Cronaca

Case popolari, il Riesame: Pasqualini non vicino alla Scu

LECCE-La Procura di Lecce, con i pm Roberta Licci e Massimiliano Carducci aveva chiesto l’aggravamento delle misure cautelari per alcuni dei principali indagati nell’inchiesta “case popolari” con un appello al Riesame. I giudici avevano accolto in parte le richieste ma avevano confermato quasi del tutto le misure cautelari. Oggi, dopo 45 giorni dalla discussione, il 9 ottobre scorso, sono state depositate le motivazioni. Per l’ex assessore Luca Pasqualini la Procura aveva chiesto la custodia cautelare in carcere e non ai domiciliari, come invece disposto dal gip. Secondo i pm la posizione di Pasqualini doveva ritenersi differenziata da quella degli altri indagati “Dal momento che depongono in senso irrimediabilmente negativo i plurimi contatti con esponenti della della criminalità organizzata, appartenti alla Scu, di rilevantissimo spessore criminale, emergendo anche la disposizione da parte dell’indagato di alloggi popolari per i detenuti e i familiari di questi ultimi“. Secondo il Riesame invece “Questi contatti non possono essere valorizzati per ritenere Pasqualini diverso dagli altri indagati, che rivestono una posizione apicale all’interno del sodalizio. Anche perchè i contatti tra Pasqualini e alcuni affiliati del clan Bringanti si fermano a dialoghi del 2012 e dopo non vi è traccia. Né assume rilevanza la circostaza del sequestro nel 2015 di una lettera manoscritta in arrivo dal carcere di Sulmona da parte di un detenuto che che sollecitava Pasqualini per trovare un’abitazione più grande alla moglie“. Ecco perché i giudici hanno ritenuto adeguati gli arresti domiciliari. Sono state accolte invece le richeste dei pm di contestare alcuni capi d’imputazione tra cui la corruzione riferito ad un episodio: quello riguardante i rapporti tra l’ex assessore e la titolare di un supermercato a cui vengono assicurati gli stalli di carico e scarico delle merci. Secondo i giudici “Pasqualini dispose gli stalli in cambio della promessa di voto”.

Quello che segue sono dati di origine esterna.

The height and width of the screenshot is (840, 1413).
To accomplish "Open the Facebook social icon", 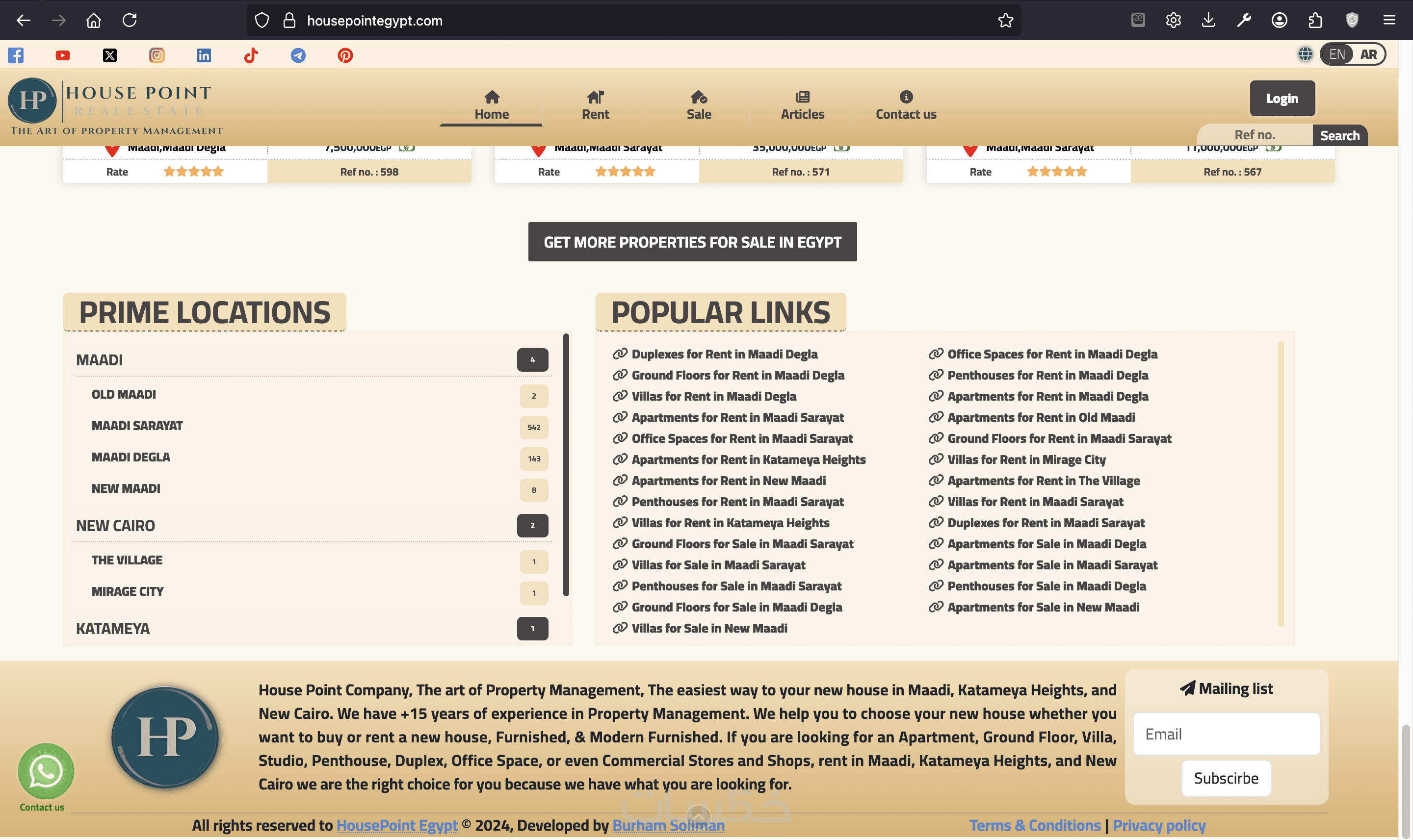I will click(16, 55).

Per Attilio Monosi il Riesame ha ritenuto fondato l’appello della Procura che aveva contestato la decisione del gip di non riconoscere il reato di corruzione in alcuni episodi, tra cui l’assegnazione degli alloggi di via Potenza. Secondo i giudici dalle conversazioni intercettate emerge che “Sia Monosi che Monica Durante hanno piena consapevolezza che gli alloggi, non ancora ultimati, siano stati assegnati illegittimamente. Così come- secondo i giudici- è sintomatica di un accordo “corruttivo” la frase pronunciata dalla Durante in una conversazione con Monosi : “sono tanti anni…non abbiamo fatto poco.. abbiamo fatto più degli altri, forse più della metà della città”. Il rapporto corruttivo tra i due verrebbe inoltre confermato dal fatto che la Durante veniva accontentata dal politico in ogni sua richiesta, anche banale e futile, attinente alla sua vita quotidiana: ad esempio il pagamento delle bollette Enel, o la vicina di casa che stendeva i panni e le davano fastidio: lui le avrebbe suggerito di fargli recapitare immediatamente la lettera di protesta in modo da provvedere. E ancora, i biglietti delle giostre, le siringhe nel garage: come contropartita la promessa di voto di un elevato numero di persone. Il Riesame ritiene fondato anche l’appello della Procura sul capo d’imputazione che riguarda la corruzione per atti contrari ai doveri d’uffico nei rapporti tra Monosi e Diego Monaco, ritenuto importante collettore di voti, rappresentante del “gruppo degli abusivi”, capace di orientare il consenso elettorale . “La scelta di Monosi di far sospendere l’esecuzione degli asfratti per gli abusivi non può- secondo il Riesame- come invece sostenuto dalla difesa, rientrare in una generale linea politica adottata dall’amministrazione comunale. E’ il Monosi che si assume la paternità della decisione di bloccare sine die tutti gli sfratti degli occupanti, come emerge dalle intercettazioni”.